Analysis “Shall I Compare Thee to a Summer’s Day?” by William Shakespeare

Introduction

A figure of speech is the style of arrangement and use of language that is distinctly different from the literal and actual meanings of words in order to convey additional meanings with dramatic or telling effects. Figures of speech say one thing in terms of something else. The difference between a figure of speech and metaphor and simile are marginal, more or less they belong to the same family. In this sonnet, “Shall I compare thee to a Summer’s day,” William Shakespeare makes use of figures of speech to convey profound meanings of love in one’s life. Love baffles definition, as each lover sees a new horizon; one may cross the moon, beat the stars but probe one must the tiny heart engulfed in love which is mysterious and fantasizes of challenging time to remain forever young.”
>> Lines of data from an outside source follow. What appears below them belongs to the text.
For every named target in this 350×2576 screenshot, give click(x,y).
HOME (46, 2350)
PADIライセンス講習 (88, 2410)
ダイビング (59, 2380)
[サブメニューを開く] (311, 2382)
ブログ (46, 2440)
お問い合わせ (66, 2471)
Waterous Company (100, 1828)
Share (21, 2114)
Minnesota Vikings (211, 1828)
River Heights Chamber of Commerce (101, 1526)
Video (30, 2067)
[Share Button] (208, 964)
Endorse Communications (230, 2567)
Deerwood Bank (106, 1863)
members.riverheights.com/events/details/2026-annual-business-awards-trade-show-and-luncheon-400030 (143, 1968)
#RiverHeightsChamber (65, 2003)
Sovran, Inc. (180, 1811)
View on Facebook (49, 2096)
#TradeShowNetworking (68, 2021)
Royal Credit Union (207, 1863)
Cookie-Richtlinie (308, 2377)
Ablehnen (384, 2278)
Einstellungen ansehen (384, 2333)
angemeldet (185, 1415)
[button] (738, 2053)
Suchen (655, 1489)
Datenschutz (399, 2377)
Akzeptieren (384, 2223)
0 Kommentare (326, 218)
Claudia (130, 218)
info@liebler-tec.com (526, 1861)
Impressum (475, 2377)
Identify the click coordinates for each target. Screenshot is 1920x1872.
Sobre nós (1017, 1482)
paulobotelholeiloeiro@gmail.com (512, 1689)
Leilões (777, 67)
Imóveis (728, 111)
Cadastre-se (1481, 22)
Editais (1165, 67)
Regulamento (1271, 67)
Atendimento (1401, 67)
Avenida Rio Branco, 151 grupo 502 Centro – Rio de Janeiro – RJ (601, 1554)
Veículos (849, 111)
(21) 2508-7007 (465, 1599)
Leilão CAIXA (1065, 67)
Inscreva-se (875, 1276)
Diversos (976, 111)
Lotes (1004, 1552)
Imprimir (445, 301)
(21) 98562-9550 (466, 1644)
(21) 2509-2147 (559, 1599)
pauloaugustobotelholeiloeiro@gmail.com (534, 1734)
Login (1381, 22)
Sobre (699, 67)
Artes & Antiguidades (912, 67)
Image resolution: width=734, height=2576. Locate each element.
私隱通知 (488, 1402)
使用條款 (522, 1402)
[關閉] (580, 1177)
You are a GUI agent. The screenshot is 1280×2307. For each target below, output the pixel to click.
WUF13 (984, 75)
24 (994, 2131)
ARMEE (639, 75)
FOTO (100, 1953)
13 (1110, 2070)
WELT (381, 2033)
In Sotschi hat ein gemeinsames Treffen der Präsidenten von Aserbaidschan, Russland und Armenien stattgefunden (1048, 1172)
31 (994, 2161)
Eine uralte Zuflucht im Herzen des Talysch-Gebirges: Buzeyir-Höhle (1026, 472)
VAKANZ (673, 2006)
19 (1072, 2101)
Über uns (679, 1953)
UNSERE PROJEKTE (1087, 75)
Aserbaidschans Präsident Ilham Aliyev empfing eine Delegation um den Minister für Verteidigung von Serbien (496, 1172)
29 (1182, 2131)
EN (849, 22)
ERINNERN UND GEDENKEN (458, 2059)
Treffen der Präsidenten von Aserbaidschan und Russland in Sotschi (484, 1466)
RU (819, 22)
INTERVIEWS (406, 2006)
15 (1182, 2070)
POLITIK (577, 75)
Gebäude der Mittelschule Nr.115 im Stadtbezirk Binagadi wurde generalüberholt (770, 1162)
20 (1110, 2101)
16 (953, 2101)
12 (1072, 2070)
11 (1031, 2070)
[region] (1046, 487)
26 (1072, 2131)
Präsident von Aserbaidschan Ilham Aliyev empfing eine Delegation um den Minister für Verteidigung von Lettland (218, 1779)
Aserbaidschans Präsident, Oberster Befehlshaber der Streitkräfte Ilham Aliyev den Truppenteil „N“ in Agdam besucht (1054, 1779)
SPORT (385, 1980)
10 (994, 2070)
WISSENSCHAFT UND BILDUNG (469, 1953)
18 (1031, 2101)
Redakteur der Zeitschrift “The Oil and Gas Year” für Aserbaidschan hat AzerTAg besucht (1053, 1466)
The generous use of figures of speech

Shakespeare is generous in introducing many figures of speech in this poem. He refers to the sun as “the eye of heaven.” He is fascinated about the youth of the beloved of the young man which he ardently hopes that it shall not fade, by stating, “But thy eternal summer shall not fade.” He is greatly impressed and believes that it will remain permanent and it will challenge to withstand the vagaries of nature. His fondly hopes that her beauty will outgrow the normal growth and decay that is evident in nature. Shakespeare through this sonnet glorifies and takes love to unimaginable, rather impossible heights. The challenges of summer are many. The young man is aware of all the tough issues related to the summer, the wear and tear effect it will have on the human body and yet hopes that his beloved will successfully challenge all such adversaries and will retain her youthful bloom. Summers are shaken by “rough winds” and the sun is “too hot.” But as for the beloved, his trusts that “thy eternal summer shall not fade” and the beauty shall remain preserved forever “as long as men can breathe or eyes can see.”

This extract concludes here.